灰色の空
灰色の空
頭上を飛び交うドローンたちが明日の天気を知らせている。管理された区域内では天候を定めて調節し、人々に当たり前を提供していた。
本日の予報は曇り、人工的に作られた雲が太陽を遮る。
ドーム状の膜に覆われたこの町は主要都市の一つで最も大きい。フォグブレーという名前は早足で通る人々の喧騒と埃を思わせる。
学校が早くに終わり、暇を持て余して街中を歩く。
いつものように飲み物を買おうと寄り道をした。
商品を作りながら客に4本目の手でジュースを渡すロボットを見つめる。
今日はいつもより客が多い。なにかあっただろうか、と考えていると反対の道路から歓声が聞こえた。

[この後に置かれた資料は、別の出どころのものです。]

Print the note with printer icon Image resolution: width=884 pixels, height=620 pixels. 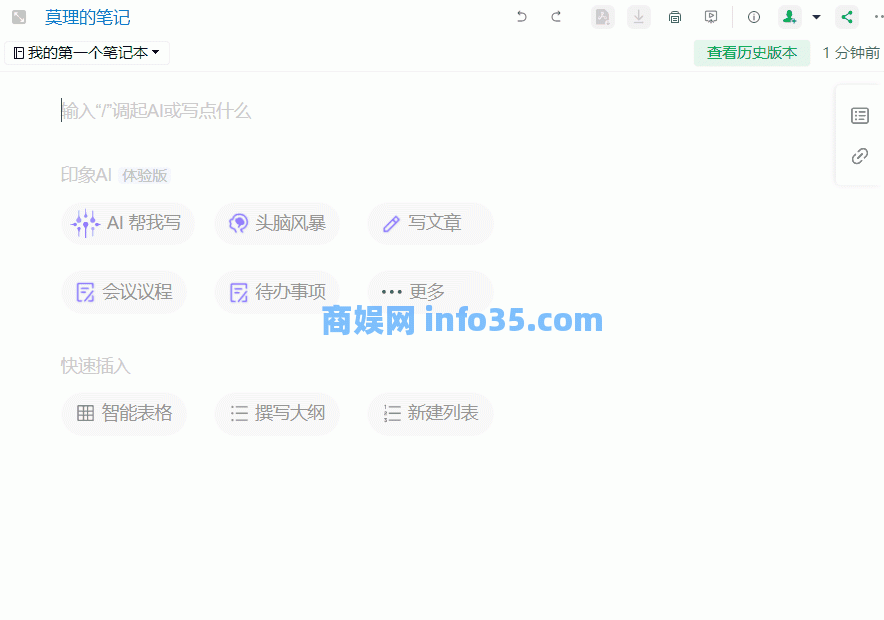[675, 17]
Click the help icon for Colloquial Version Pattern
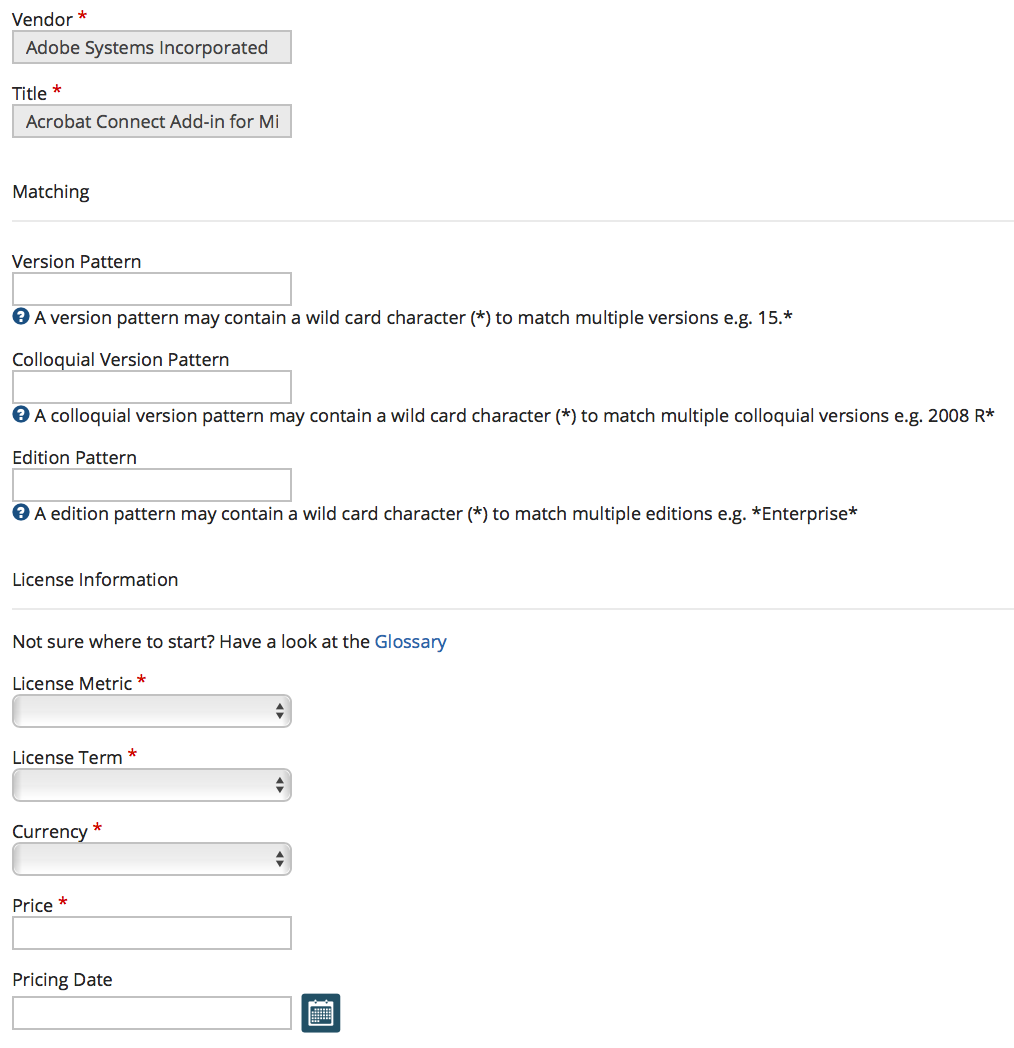 click(18, 415)
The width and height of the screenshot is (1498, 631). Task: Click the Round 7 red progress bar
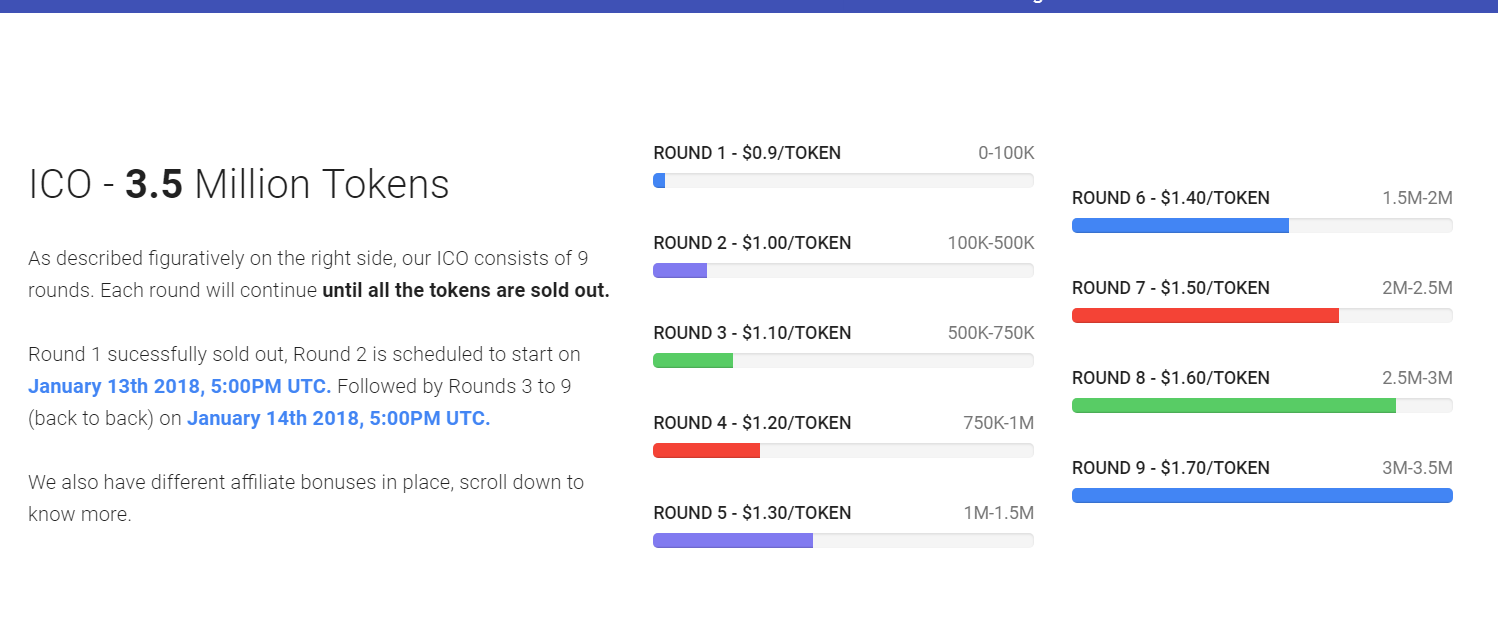click(x=1262, y=316)
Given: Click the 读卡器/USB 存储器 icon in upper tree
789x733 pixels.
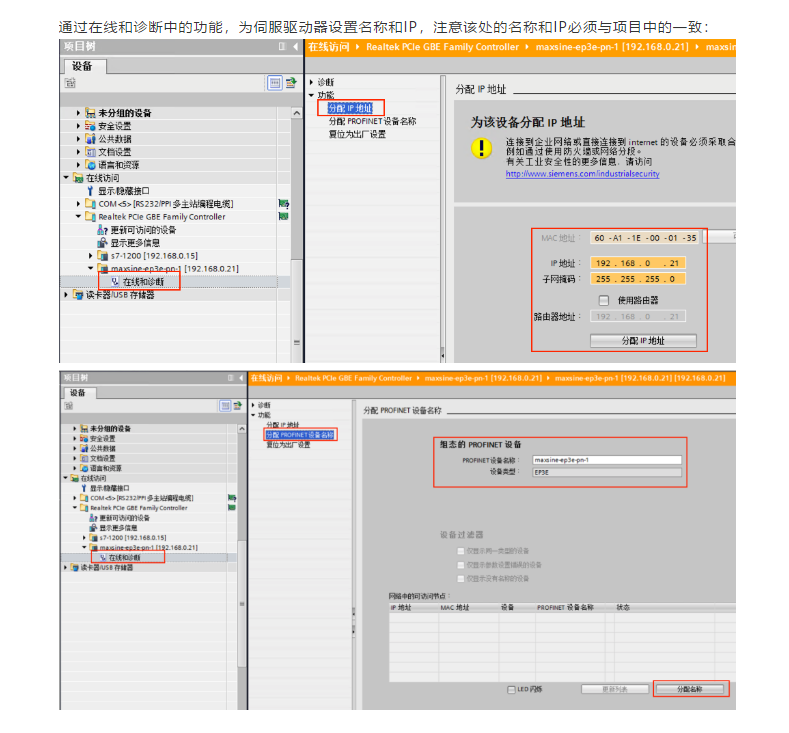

そちらに目を遣ると有名な科学者の滋賀里直斗が研究所から出てくるところだった。
この世界では科学者が権威を持っている。科学で発展してきたこの国では特に大きい。それに加えてこの滋賀里直斗は顔もいいときた。モテるのは必然だ。
だから一目見ようとファンが待ってたのか…。
ここまで人気だと一昔前のアイドルぐらい人が集まるんだな、と一人で納得していると前方から熱さを感じた。
その瞬間、爆発音がなり響いた。彼が出てきた研究所からだ。見ると上階からガラスが降ってきている。危険を察知した店のアラームがなった、と思ったらシャッターがけたたましく降りた。店内は騒然としている。

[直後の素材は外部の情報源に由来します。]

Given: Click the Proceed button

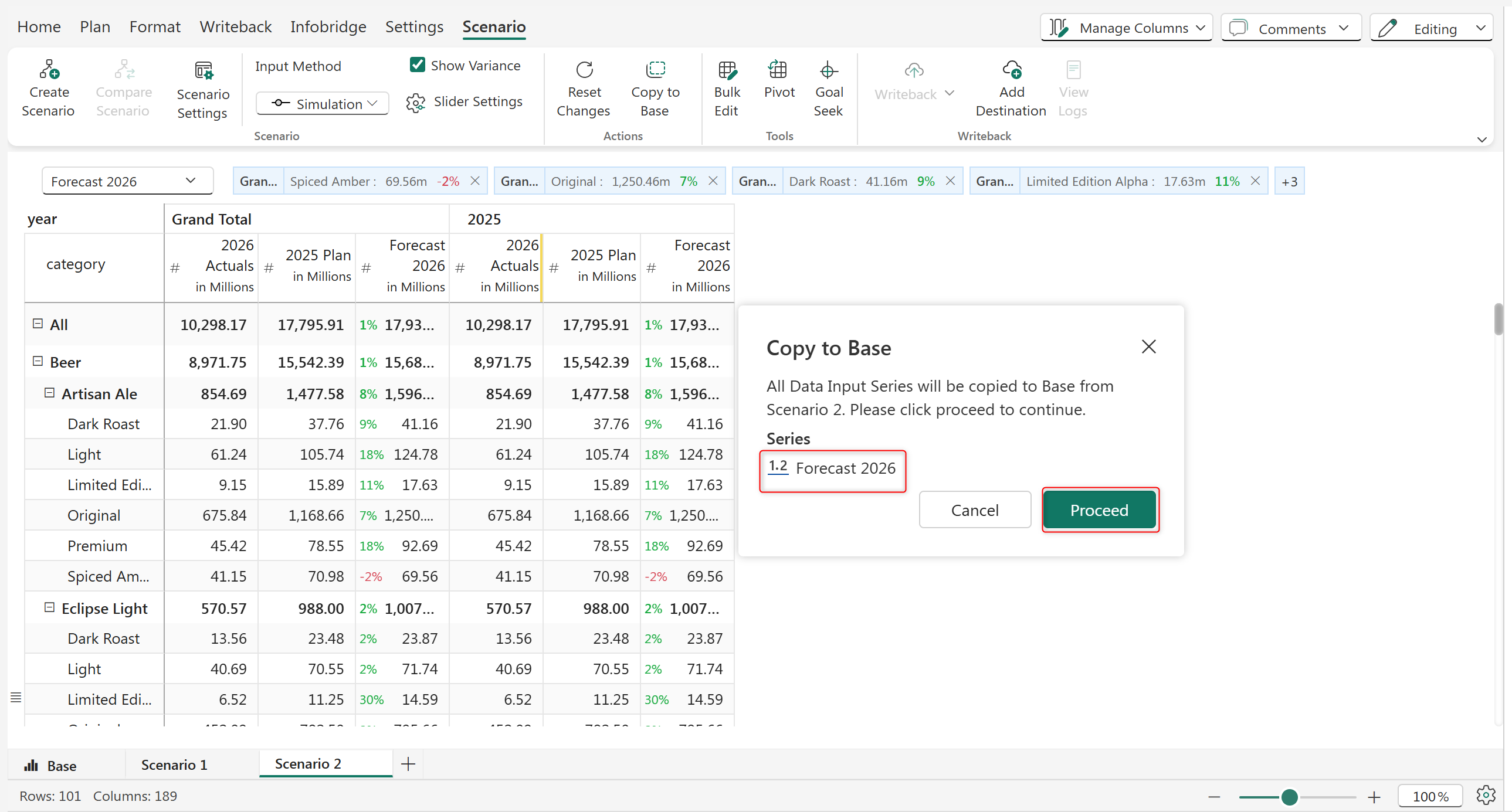Looking at the screenshot, I should [1099, 510].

その音に身を固まらせていると、ジュースを作っていたロボットが人々に安全のため動かないように、と注意を促しはじめた。
かなりの人たちが外にいたが彼らは無事なんだろうか。
火災が起きているらしく、消火ドローンとロボットの警報音が近づいてくる。焦げた臭いがここまで香ってきていた。それに気をとられていると私の不安を感じ取ったように前方の青年に話しかけられた。
「大丈夫ですか?」
「ええ…私は大丈夫です」
「学生さんでしょう?災難でしたね」
「たまたま早い時間に終わったのですが、こんなことがおきるなんて驚きました」
「本当に…驚きましたよ、広野和葉さん」
「え…、なんで名前…」
唐突に名前を呼ばれ思わず身構える。彼は誰だろう。
知り合いにこんな人いたっけ?私はごく普通な高校生であるから、こんな人は知り合いにはいないはず。
というか、すごく綺麗な人だな?ほんとに人間?そこから疑わないといけないぐらい完璧な造形だ。
「失礼、あなたに用があって来たものですから。まさかこんなことが起こるとは思いませんでしたが」
「用…ですか?」
「はい、あなたに協力してほしいことがあります」
人形のような彼は告げる。
───あなたにしかできないこと、
それが鍵である私の役目なのだと。